SPIKE: [MODINREACH-80] Record Contribution: Analyze Re-Index job implementation usage in mod-inventory-storage

MODINREACH-80 - Getting issue details... STATUS

Overview of re-indexing feature

Inventory storage currently provides a special interface to pull all existing instances, more precise instance ids, from its database: /instance-storage/reindex

The interface has three methods:

It was initially designed to support full Instance index re-build in ElasticSearch, that is why the name is "reindex". At the moment the only known client of these endpoints is mod-search which initiates pulling of instance ids by making a call to POST /instance-storage/reindex endpoint and then consumes REINDEX events from inventory.instance Kafka topic. The detailed description of this processes can be found in The event processing on example of mod-search section of SPIKE: [MODINREACH-78]

Problem statement

Folio is integrating with external system, called Inn-Reach, which enables participating libraries to offer materials to other libraries in a consortial borrowing system. Patrons of participating libraries can directly request and borrow materials from other participating libraries through the union catalog. Libraries participating in an INN-Reach consortium first need to contribute records (items, instances) to the central union catalog. This process is called Initial record contribution

D2IR Record Contribution

Architectural vision of Record contribution flow to be implemented in Folio can be found on this page: D2IR Record Contribution flow

Similarly to ElasticSearch index re-building, Initial contribution involves all existing instance records. It was proposed to enumerate all instances and items existing in inventory via REINDEX functionality of mod-inventory-storage. But there are some limitations that don't allow to use re-indexing as is for Initial record contributions

Re-indexing limitations

  1. single topic (inventory.instance) is used for different types of events
    1. both regular changes (like CREATE/UPDATE/DELETE) to instance records and re-indexing events posted into the same topic. This leads to mixing of concerns which in turns causes some additional filtering to be implemented to separate processing of different types of events. The topic is also can be overloaded with millions of events that are not relevant to the consumers who's only interested in regular instance record change.
  2. current re-indexing interface is client oriented, meaning it serves only to the purpose of mod-search
    1. other module cannot call the same interface and initiate instance record re-iteration because it'll cause unwanted index re-building
    2. interface name (/reindex) and event type (REINDEX) is purpose specific
  3. simultaneous execution of several jobs is not possible because there is no way to distinguish events produced by different jobs

Proposed solution

The proposed solution consists of mandatory changes (phase 1) and optional changes (phase 2), the later are kind of nice to have but can be postponed to a later date.
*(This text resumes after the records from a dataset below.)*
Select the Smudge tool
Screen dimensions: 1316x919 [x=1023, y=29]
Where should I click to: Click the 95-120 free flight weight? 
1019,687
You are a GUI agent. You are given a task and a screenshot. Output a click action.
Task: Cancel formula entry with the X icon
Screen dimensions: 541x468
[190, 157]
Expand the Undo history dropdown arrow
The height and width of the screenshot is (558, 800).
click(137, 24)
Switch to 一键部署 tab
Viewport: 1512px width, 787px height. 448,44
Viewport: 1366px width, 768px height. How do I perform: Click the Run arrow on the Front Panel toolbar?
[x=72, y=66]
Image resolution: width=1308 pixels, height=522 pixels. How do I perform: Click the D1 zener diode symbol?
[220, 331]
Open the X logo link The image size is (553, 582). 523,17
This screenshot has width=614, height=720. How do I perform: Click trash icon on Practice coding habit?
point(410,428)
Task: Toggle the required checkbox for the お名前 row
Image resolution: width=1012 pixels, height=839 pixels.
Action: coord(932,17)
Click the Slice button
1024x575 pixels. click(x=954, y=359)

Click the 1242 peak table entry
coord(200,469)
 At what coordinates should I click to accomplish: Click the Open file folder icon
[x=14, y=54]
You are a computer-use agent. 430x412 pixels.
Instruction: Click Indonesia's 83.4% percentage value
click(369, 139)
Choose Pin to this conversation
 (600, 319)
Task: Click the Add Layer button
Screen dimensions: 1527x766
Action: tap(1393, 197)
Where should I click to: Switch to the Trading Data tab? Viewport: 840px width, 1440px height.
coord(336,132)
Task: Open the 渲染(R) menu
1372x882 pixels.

The majority of changes should be done in mod-inventory-storage and includes the following:

  • introduce new "Instance Iteration" API interface – (phase 1)
  • introduce new "Iteration" domain event with flexible domain type – (phase 1)

  • rename underlying business service(s), utility class(s), data structure(s) from "Reindex**" to "Iteration**" – (phase 2)

mod-search is supposed to eventually use Iteration API interface instead of Reindex interface. But to minimize the impact on mod-search and to allow it to gradually migrate to the new interface it's proposed to keep the existing interface for now and make the changes in phase 2.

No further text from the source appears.